To the people, these symbols may represent the coqui frog, el sol de Jayuya and so on. Yet over time, the meanings given to these rich mystical-symbols by islanders and archeologist alike have been either accepted or deeply questioned.
However, there is much more to these symbols than previously thought; and much more to unearth. There is deeper meaning within each carving than mere indigenous graffiti or so called “rock-art”. In time, these symbols may reveal ancient secrets or perhaps a warning to future climatic events.

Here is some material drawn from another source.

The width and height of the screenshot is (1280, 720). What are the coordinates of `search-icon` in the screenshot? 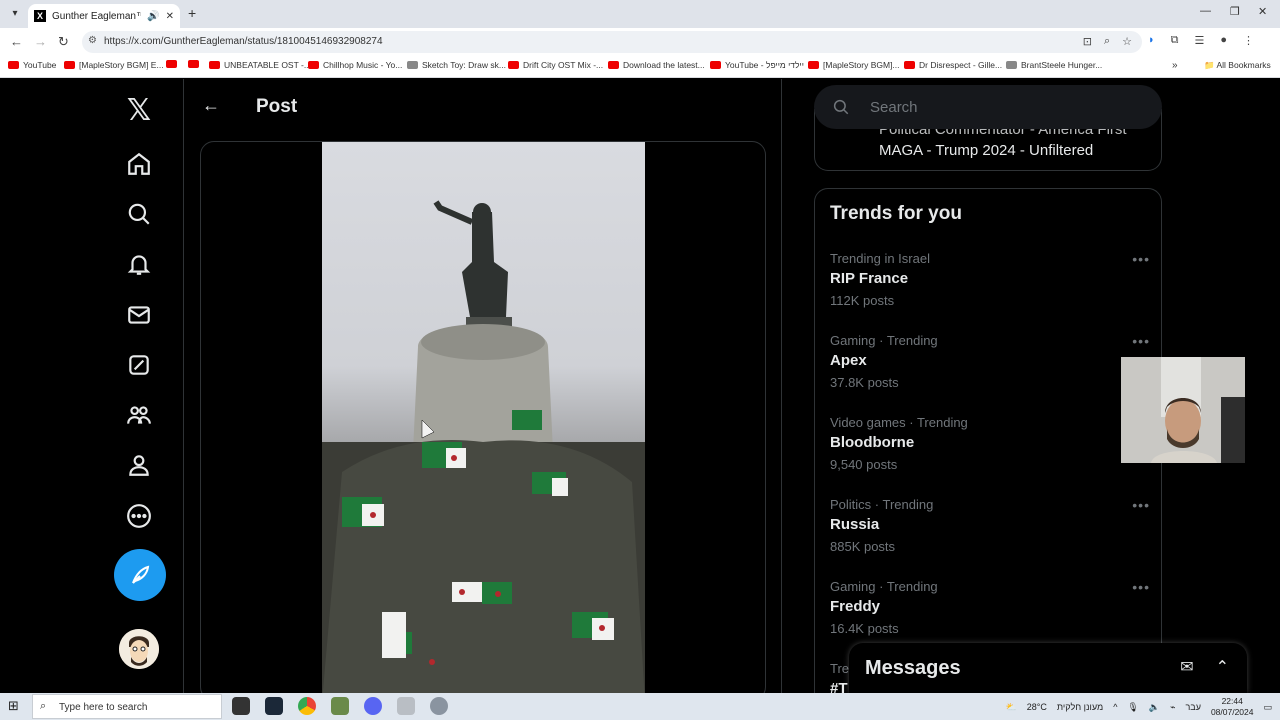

The information and research on TainoAge expands from the chronicles written by the conquistadors to recent scientific data. It encompasses rock-carvings, symbolism and designs found on clay pottery as well as pre-Columbian cosmology, mythology, spirituality and religion.
I have traveled extensively throughout the Island of Puerto Rico discovering ancient petroglyphs of the great Taino ancestors. I took up hiking mountains, climbing rocks and crossing rivers to reach remote places that are dangerous as they are beautiful. There, high above the clouds, among the tropical rainforest trees listening to the sounds of the singing coqui, I discovered amazing rock art and the sacred past of the Taino People.
Many of these ancient images live on photos, video and drawings I have collected and created over the years and serve as a permanent record of my research. I realize that each petroglyph is a unique expression and I have a deep appreciation of the rich culture who created them.
A visit to Petroglyph National Monument in New Mexico, which is one of the largest petroglyph sites in North America.
Here I encountered thousands of petroglyphs carved on rocks by the Native Americans. It was interesting to see that the Spanish settlers in this area some 400-700 years ago, also carved Christian crosses on the rocks.
These petroglyphs date from 1300 to 1600 AD and are carved into dark volcanic rocks at the edge of a low mesa bordering the Northwestern side of Albuquerque.